### TEXTE FOURNI
Un établissement scolaire français peut-il éduquer les enfants en recourant à des méthodes "dignes du XIXe siècle", dans le plus grand secret ? C'est la question que pose le dossier de l'école l'Angélus, fermée sur décision préfectorale au début du mois de juin à Presly, dans le Cher. L'institution, qui accueillait 109 garçons du primaire à la terminale, fait partie des 1.300 établissements "hors contrat" de France. Elle doit rester close au moins jusqu'à l'été, à moins qu'un recours déposé par l'avocat de son directeur, qui dénonce des "calomnies" et une "vengeance personnelle" d'anciens professeurs, n'aboutisse d'ici-là.

  • Que reproche-t-on à cette école ?

Selon France Bleu, un premier signalement a été effectué par un couple de parents auprès de l'inspection académique et du rectorat, fin mars. Ces derniers faisaient notamment état de "comportements équivoques" de la part du directeur, qui accordait des "attentions particulières" à certains enfants, les portant régulièrement sur ses genoux. Une enquête a été ouverte et une vaste opération de gendarmerie menée au sein de l'établissement, qui s'adresse, selon son site internet, "aux parents catholiques soucieux de la formation spirituelle et humaine de leurs enfants". Une soixantaine d'enfants ont alors été auditionnés, dévoilant aux enquêteurs des méthodes éducatives "reposant sur une forme de violence et une organisation extrêmement hiérarchisée", selon le procureur de la République de Bourges, Joël Garrigues. "Il ne s'agit pas d'éléments de  dysfonctionnement, mais constitutifs d'infractions pénales : des mauvais traitements sur des enfants (violences, privations de repas, punitions à caractère corporel…) et des soupçons d'infractions de nature sexuelle", a-t-il précisé.

Parmi les témoins entendus par les gendarmes, trois ont confirmé les soupçons d'agressions sexuelles, rapportant des "caresses et massages pour le moins inappropriés", selon les termes du procureur. Certains enfants ont aussi fait état de coups donnés par le directeur, ou par les plus "grands" sur les plus "petits", sur instruction de l'encadrement. D'autres ont relaté leur obligation d'effectuer des tâches ménagères pour lesquelles aucun personnel n'était employé. "Le capitaine m'avait dit de finir mon lit avant d'aller manger. Ensuite il m'a dit que je devais faire tous les lits de la chambre. J'ai répondu que je n'avais pas à le faire. Alors quand je suis allé manger, il a pris mon bol et il l'a donné à quelqu'un d'autre", a témoigné un ancien élève de l'école, interrogé par France Info. D'importants stocks de denrées périmées ont en outre été saisis lors de la perquisition.

### CONSIGNE DONNÉE A
D'après le texte sur l'école l'Angélus, combien d'élèves cet établissement accueillait-il ?
### CONSIGNE DONNÉE B
Reprenez la rédaction du texte sur la fermeture de l'école l'Angélus à la suite de sa dernière phrase.
Le matériel présenté ensuite est sans rapport avec le texte fourni.

### DONNÉES FOURNIES

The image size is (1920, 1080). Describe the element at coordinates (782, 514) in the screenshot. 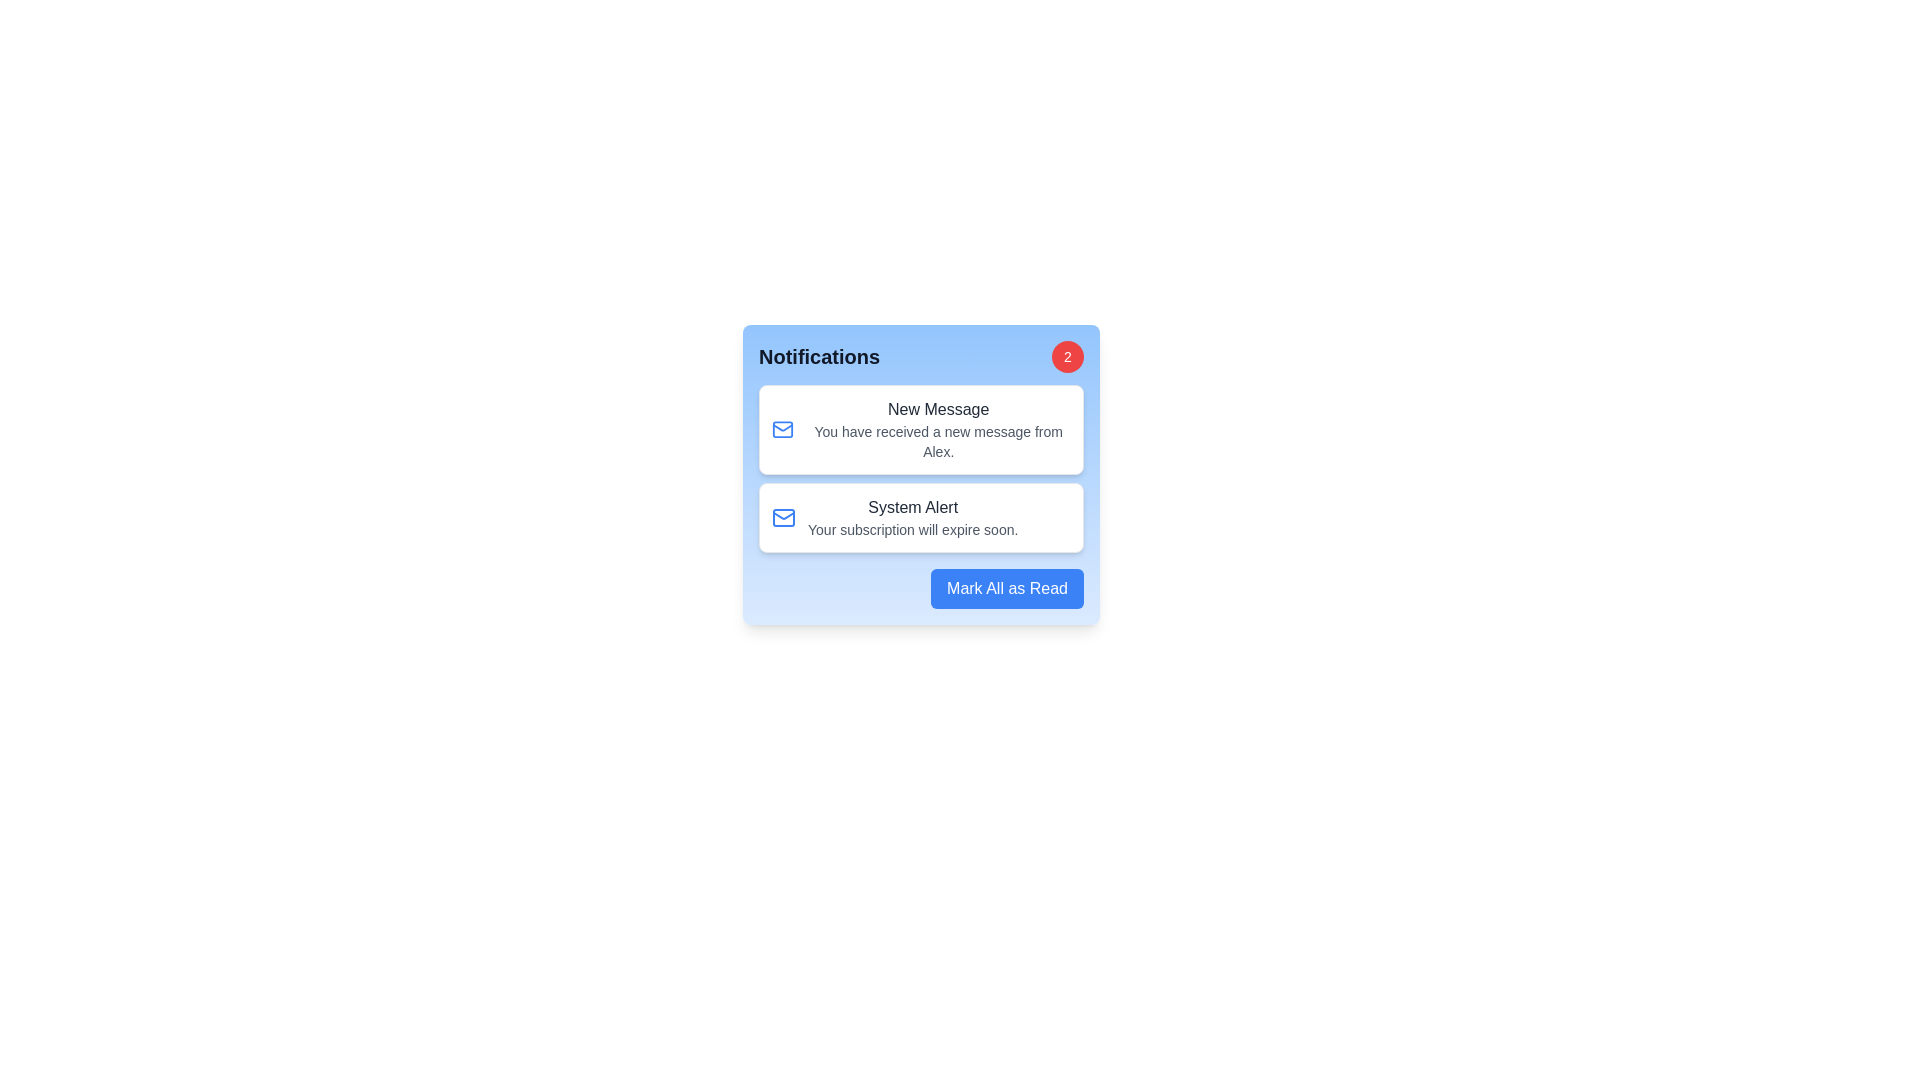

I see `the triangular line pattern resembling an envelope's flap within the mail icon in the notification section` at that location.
---
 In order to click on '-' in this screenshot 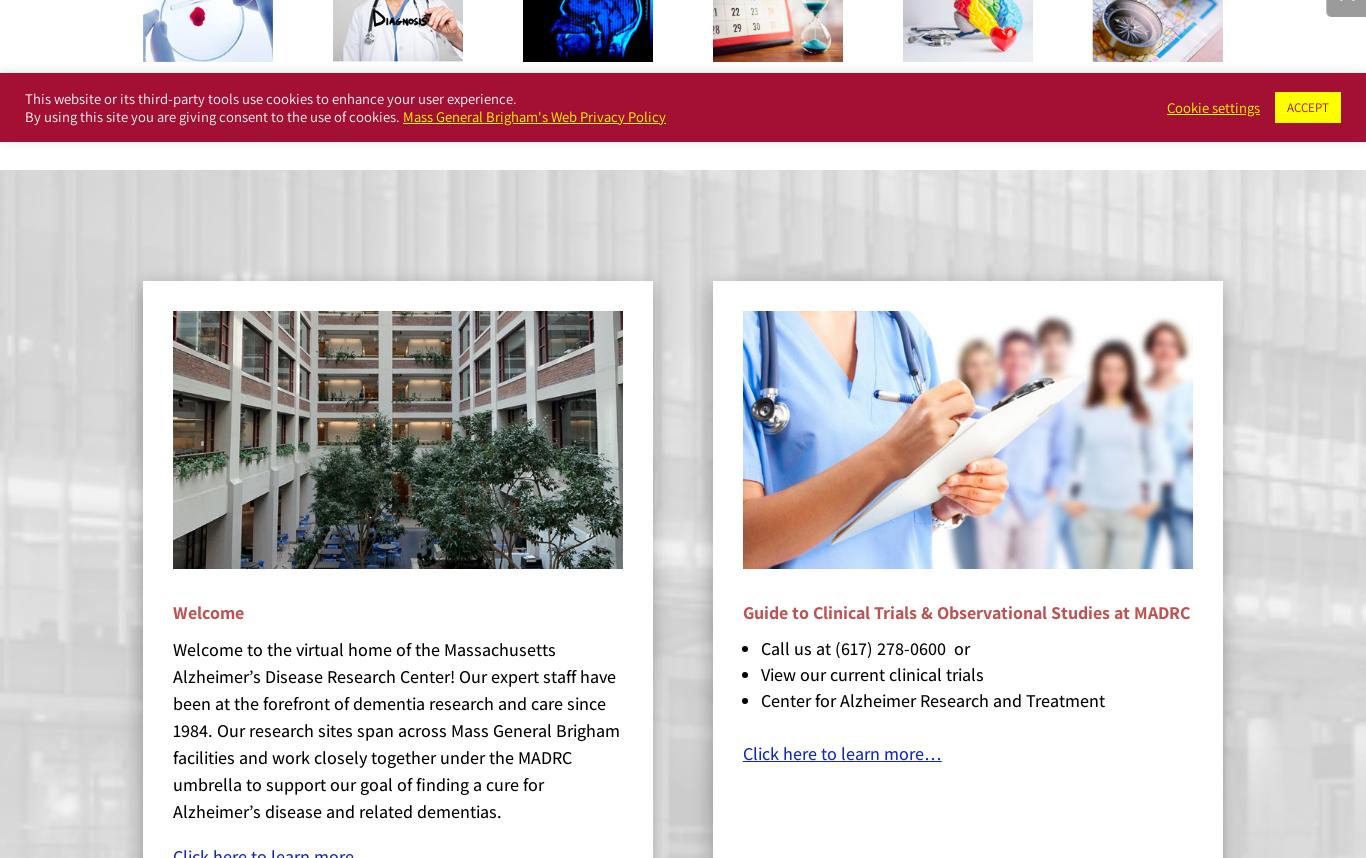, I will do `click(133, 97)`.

### RÉPONSE ATTENDUE A
Il accueillait 109 garçons, du primaire à la terminale.

### RÉPONSE ATTENDUE B
"Les conditions spartiates de vie dans l'établissement, l'absence de chauffage, la mauvaise qualité de la nourriture, les flux financiers croisés entre plusieurs structures, soulèvent des questions sur le cheminement de l'argent payé par les familles pour la scolarisation de leurs enfants, pouvant aller jusqu'à plusieurs dizaines de milliers d'euros par an", a encore indiqué Joël Garrigues. Des dizaines de personnes travaillaient bénévolement pour l'école l'Angélus.

  • Qui la dirigeait ?

Au cœur de l'enquête se trouve l'abbé Régis Spinoza, 46 ans, directeur de l'école l'Angélus. Lors de la perquisition, l'homme, sans antécédents pénaux, est resté derrière les grilles de l'école en soutane, souriant et refusant de s'exprimer auprès des médias.  En 2010, c'est lui qui a pris l'initiative d'ouvrir l'établissement hors contrat, selon le Journal du Centre.

spinoza

Le Parisienindique que le curé est notamment adepte de la messe en latin et du rite tridentin, consistant à célébrer la messe en tournant le dos aux fidèles. Avant de créer l'école l'Angélus, il était directeur pédagogique d'une autre école hors contrat à Bordeaux. On l'aperçoit en effet dans un documentaire diffusé par France 2 en 2010, "à l'extrême droite du père". Le reportage montrait à l'époque des élèves "punis" devant réciter des prières contre le mur dans un couloir ou dessinant des croix gammées au tableau. Lors d'un cours d'histoire filmé en caméra cachée, un professeur présentait le général de Gaulle comme un "déserteur" et soulignait les "énormes services" rendus à son pays par le Maréchal Pétain.  

  • En existe-il d'autres ?

Parmi les écoles hors contrat de France, seules 300 sont confessionnelles, et 200 catholiques, dont plusieurs dizaines attachées à la "tradition" dans l'église. En vertu de la liberté de l'enseignement, ces établissements, qui n'ont pas signé de contrat avec l'État, ne sont pas tenus de suivre les programmes de l'Éducation nationale, et une déclaration en mairie suffit pour leur ouverture. Lorsqu'elle était ministre de l'Éducation, Najat Vallaud-Belkacem avait souhaité mieux encadrer l'ouverture de ces écoles, mais son projet a été censuré par le Conseil constitutionnel. "Prudente" sur ce dossier, une responsable de la jeune Fédération des parents d'élèves des écoles indépendantes (FPPEI) met elle en avant les "contrôles réguliers" menés dans plusieurs établissements, "habituellement sans problèmes".